I have been wanting to do it for years, but I’ve been too afraid. But, on Friday, I did it: I got rid of cable.
I find that reactions to that statement fall into two camps: “What’s the big deal?” and “Are you freaking insane?” Both are spot on.
Some of my earliest memories involve cable. There was once a short filler spot on HBO about how they made the flying HBO intro, complete with glimpses into the small scale model of a city they built to make it look like the HBO logo was flying over it, and how mesmerized I was by that. This was 1983, when I was thirteen (see it below. It’s a cultural artifact). We didn’t always have money for electricity, but cable was a must-have (although… hard to watch it without electricity. Priorities).
When I moved out on my own, it was the same. Through thick and thin, there was my cable. I usually picked just one or two channels, and stuck to those. For a while it was Bravo. Then CNN. I went through a Discovery ID phase a few years ago. But I’d even have it on in the background, on mute, while I went about my day. I could no more get rid of that than I could a friend who visited every day.
But the internet of things happened, and some of my braver friends started cutting the cord. “You can find anything you want online!” they claimed. I was dubious. But I was also sick of my cable provider, Verizon, who gouged me and was terrible to deal with.
I couldn’t exactly go cold turkey with TV. But a little bit of research revealed I wouldn’t have to. SlingTV, $20 a month, gives me access to live TV, including CNN and a whole host of other channels, many of which I don’t even need. An extra $14.99 a month gets me HBO, all streamed right onto my TV, virtually indestinguishable from their cable iterations. Compare that to the whopping $145 I am going to save by cutting off cable, and it kind of became a no-brainer.

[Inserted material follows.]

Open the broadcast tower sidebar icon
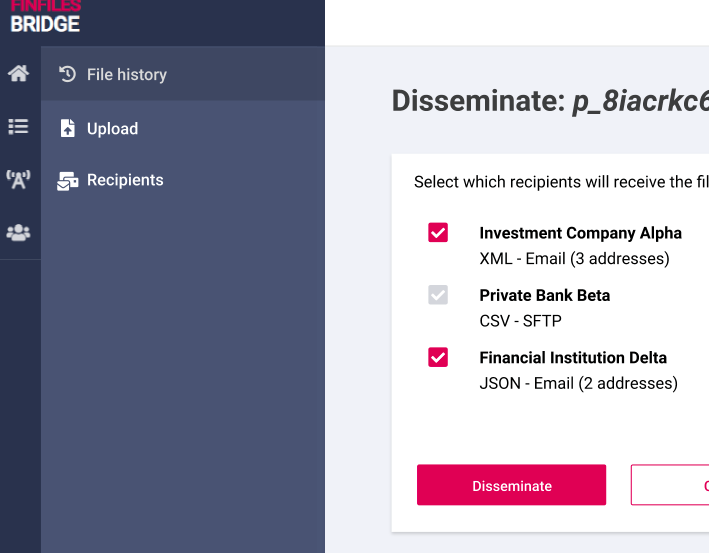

So, on Friday, I took a deep breath and I called them. They kept me on the phone for an hour, offering me this deal and that. I knew that was coming, because I’d actually had one aborted attempt at doing this a year ago. But this time I held firm. I cut it back to internet only, bringing my bill way back down to something sane, and I bid my cable goodbye (and my landline, too).
When I got off the phone, I felt bereft. I kept mumbling to myself, “I can always reconnect it if it’s terrible without it.” It’s funny to say, I know, but I wasn’t quite sure what to do with myself. What would life look like now, without it? My “what’s the big deal?” friends will laugh, I know, but it was like losing a necessary service, and an old friend. No more channel surfing. No more blinking cable box to reboot after a power outage. No more cable company to deal with.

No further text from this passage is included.